• _STORED DATA_:
· · · · ·
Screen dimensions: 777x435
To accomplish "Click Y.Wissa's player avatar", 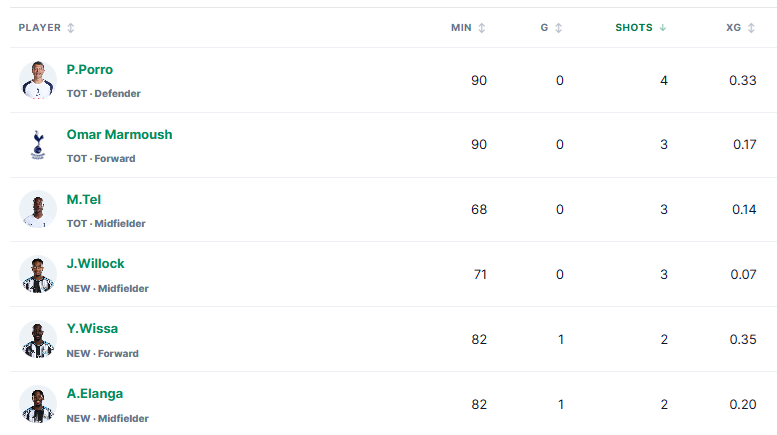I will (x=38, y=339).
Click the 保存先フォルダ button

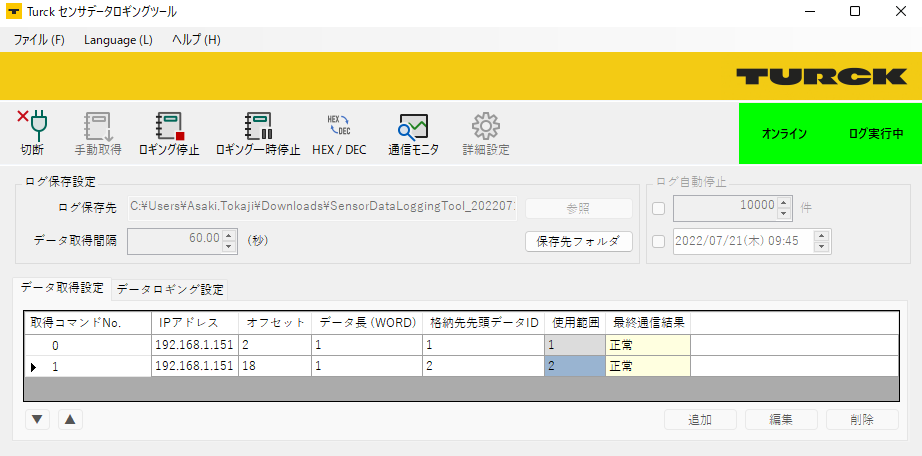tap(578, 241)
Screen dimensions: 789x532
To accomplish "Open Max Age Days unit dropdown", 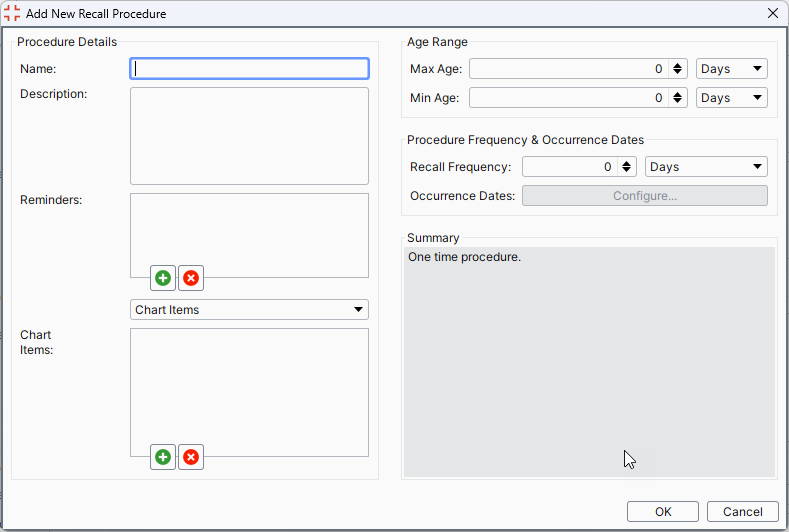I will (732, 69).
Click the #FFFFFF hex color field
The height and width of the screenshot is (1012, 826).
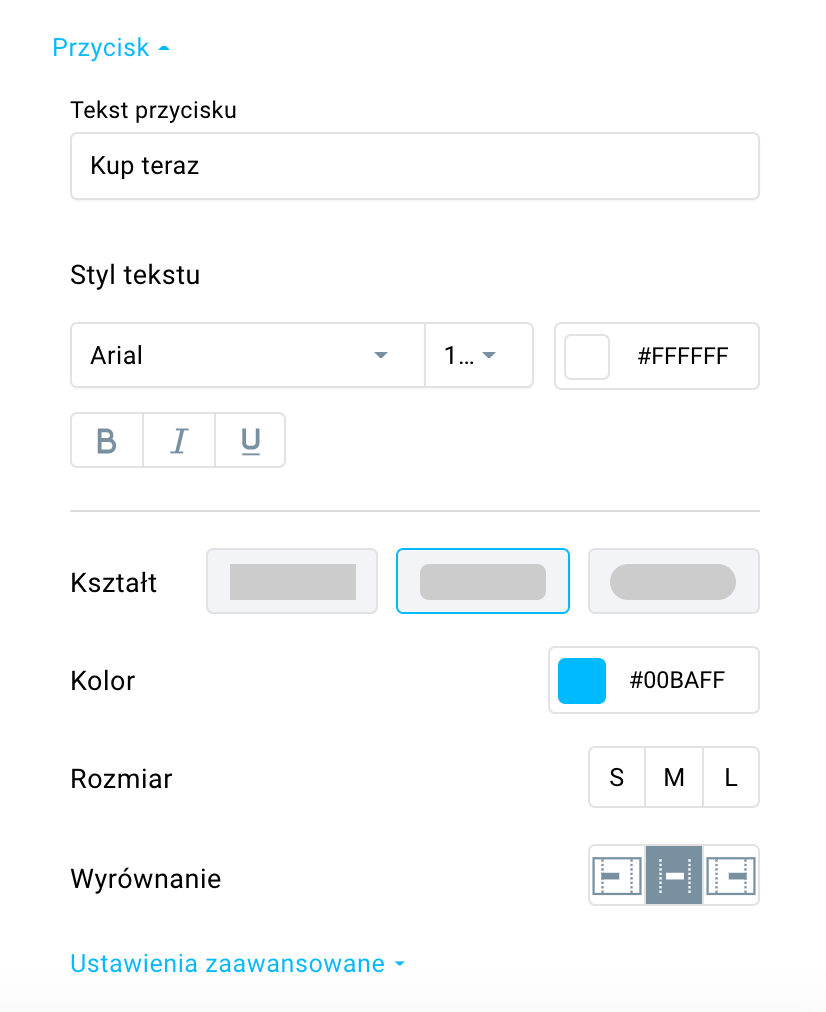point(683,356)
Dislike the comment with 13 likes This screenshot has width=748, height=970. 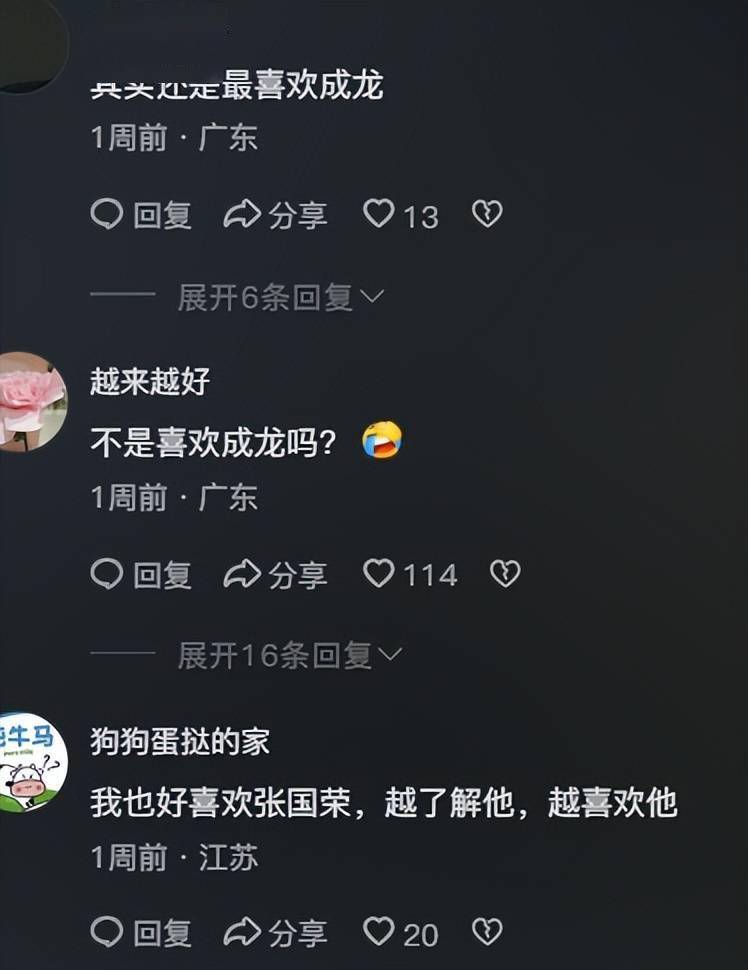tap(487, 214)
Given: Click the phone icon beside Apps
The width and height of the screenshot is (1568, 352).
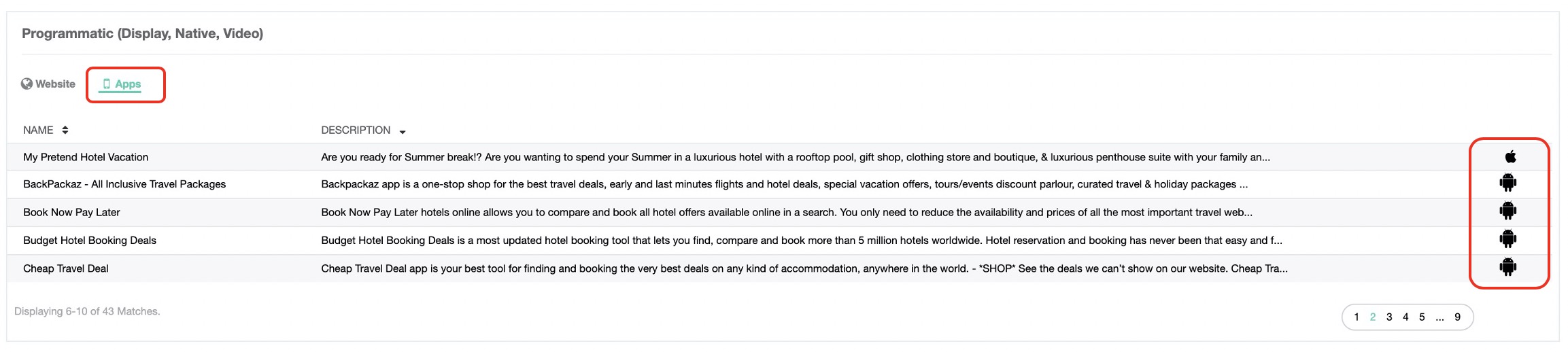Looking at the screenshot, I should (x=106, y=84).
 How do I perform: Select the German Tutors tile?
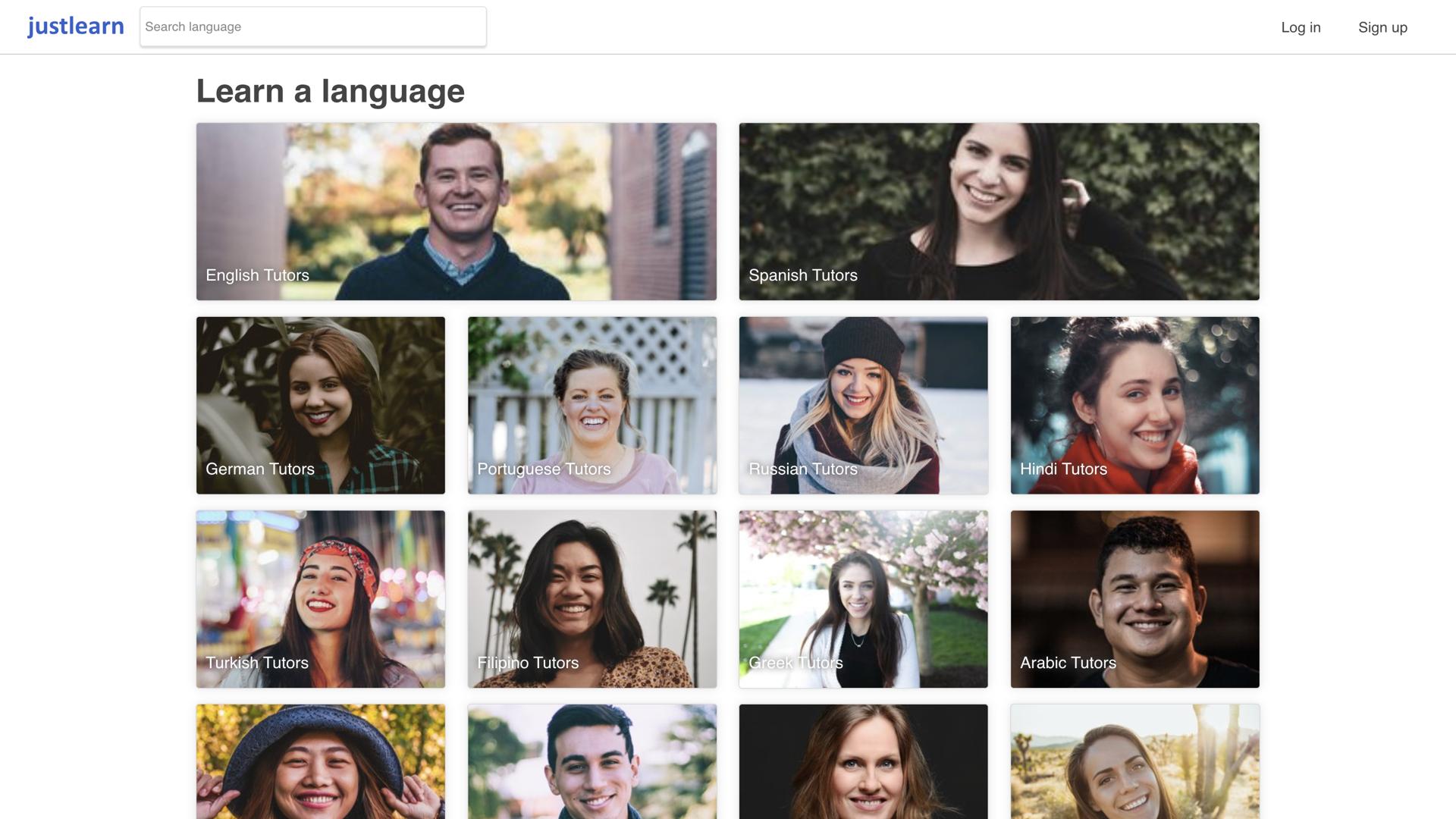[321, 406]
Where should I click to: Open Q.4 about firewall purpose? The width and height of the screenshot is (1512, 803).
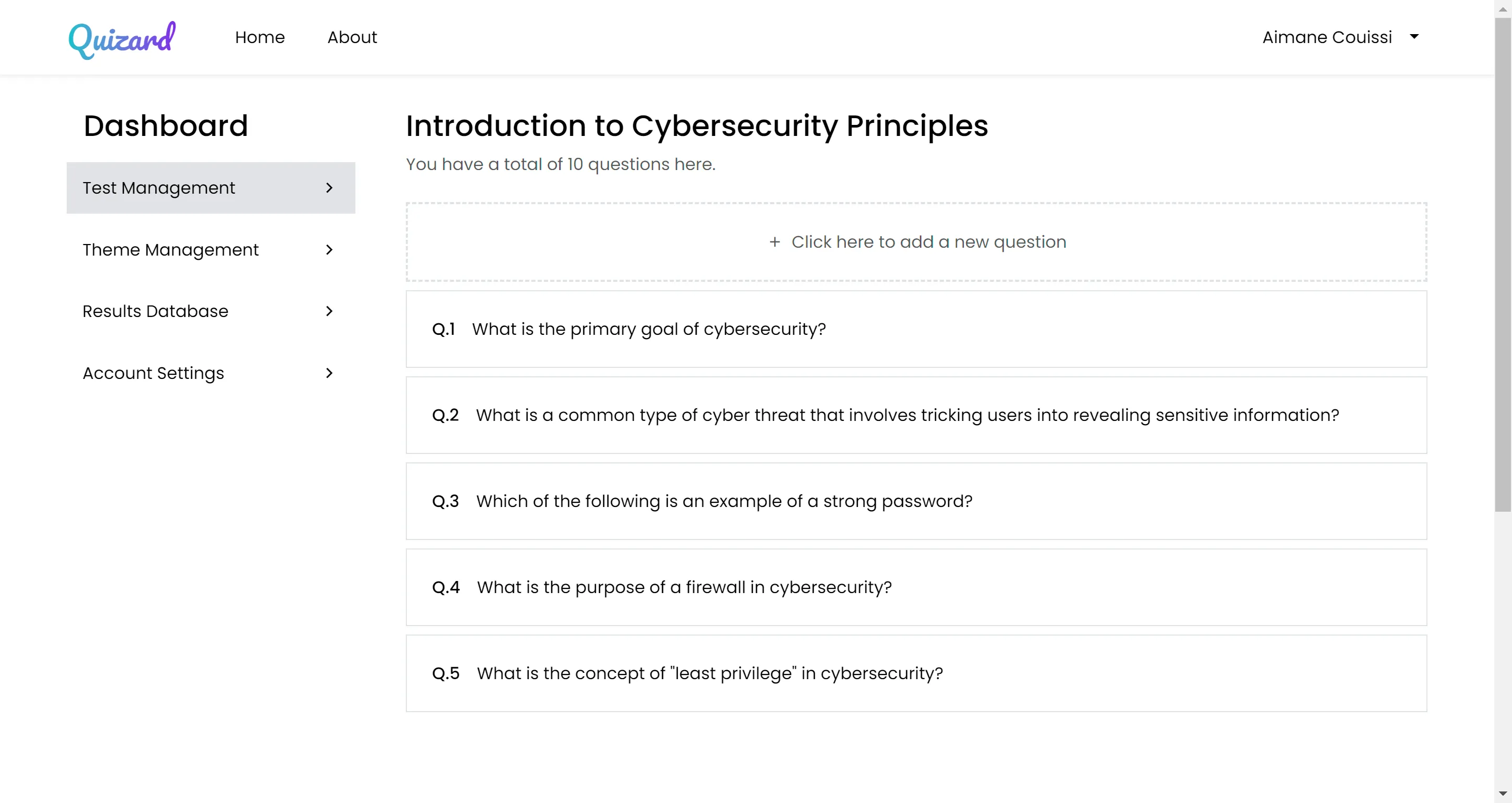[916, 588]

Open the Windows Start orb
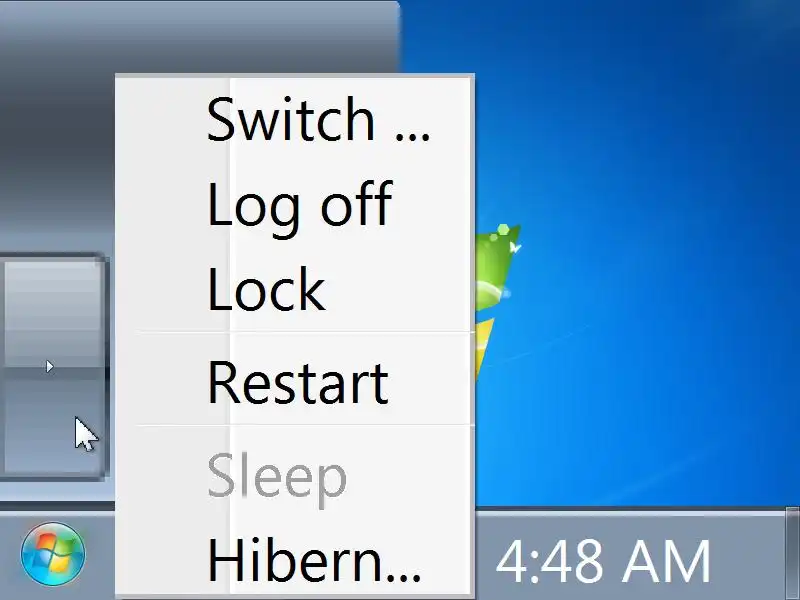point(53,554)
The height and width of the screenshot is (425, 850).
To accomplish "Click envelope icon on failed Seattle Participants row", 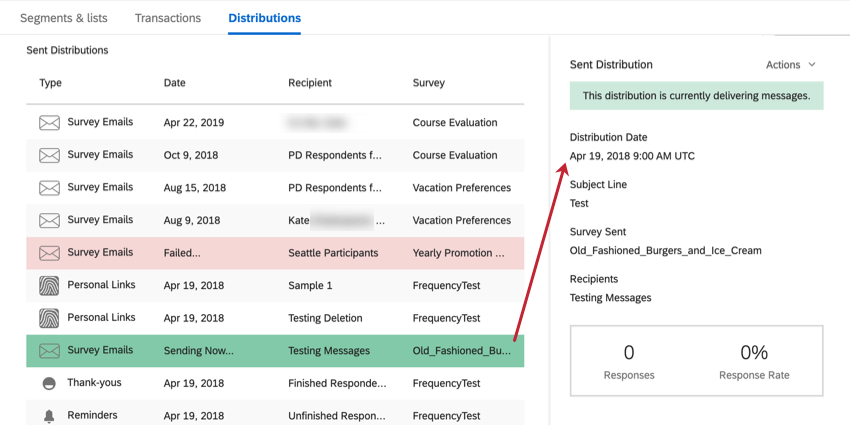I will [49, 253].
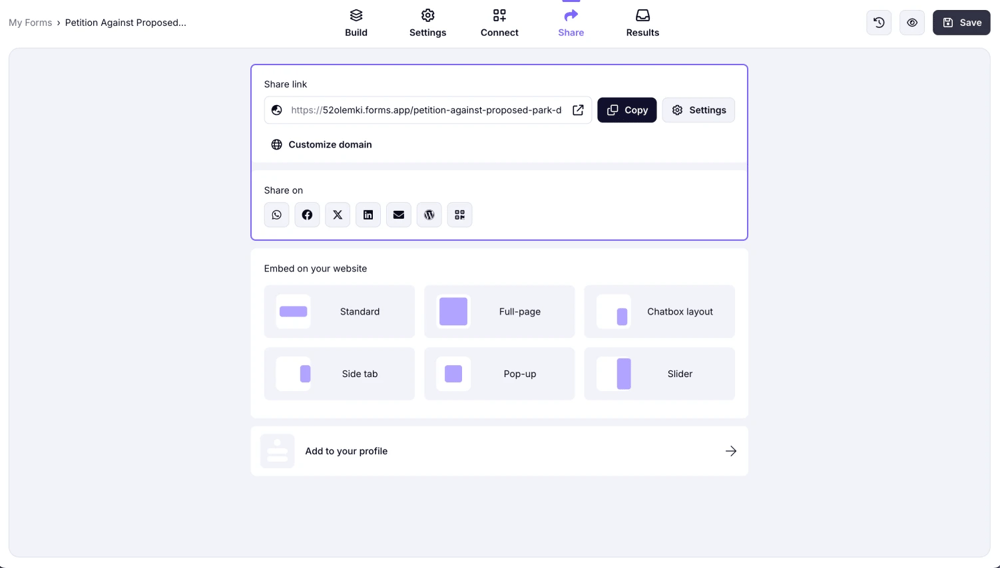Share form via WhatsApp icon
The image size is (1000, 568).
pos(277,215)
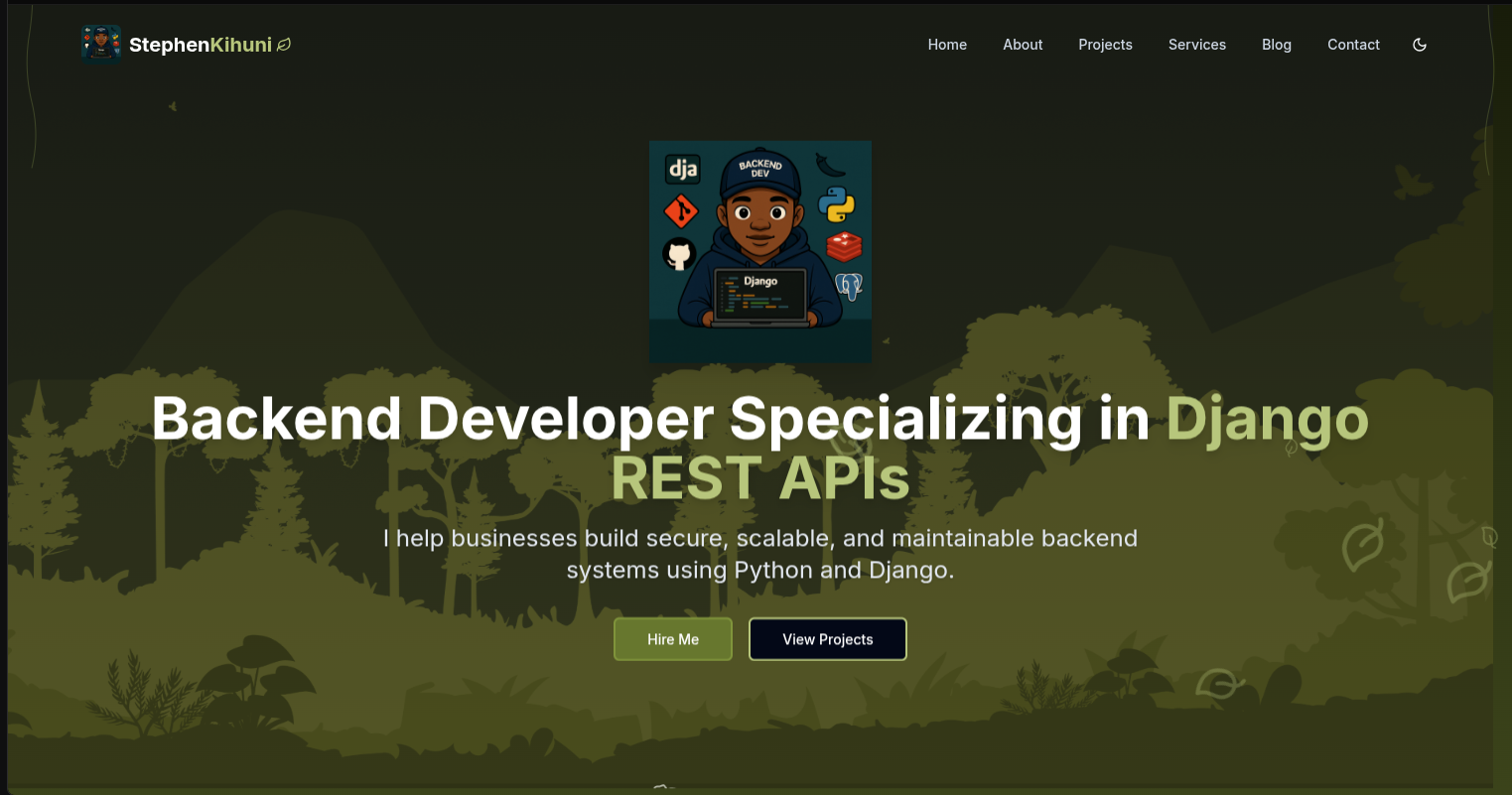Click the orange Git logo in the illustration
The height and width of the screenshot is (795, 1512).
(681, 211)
· · · · ·
• _WORK INSTRUCTIONS_:
The expected answer is a copy of each line above containing "dimensions".

• _ANSWER BOX_:
Screen dimensions: 777x435
Screen dimensions: 789x532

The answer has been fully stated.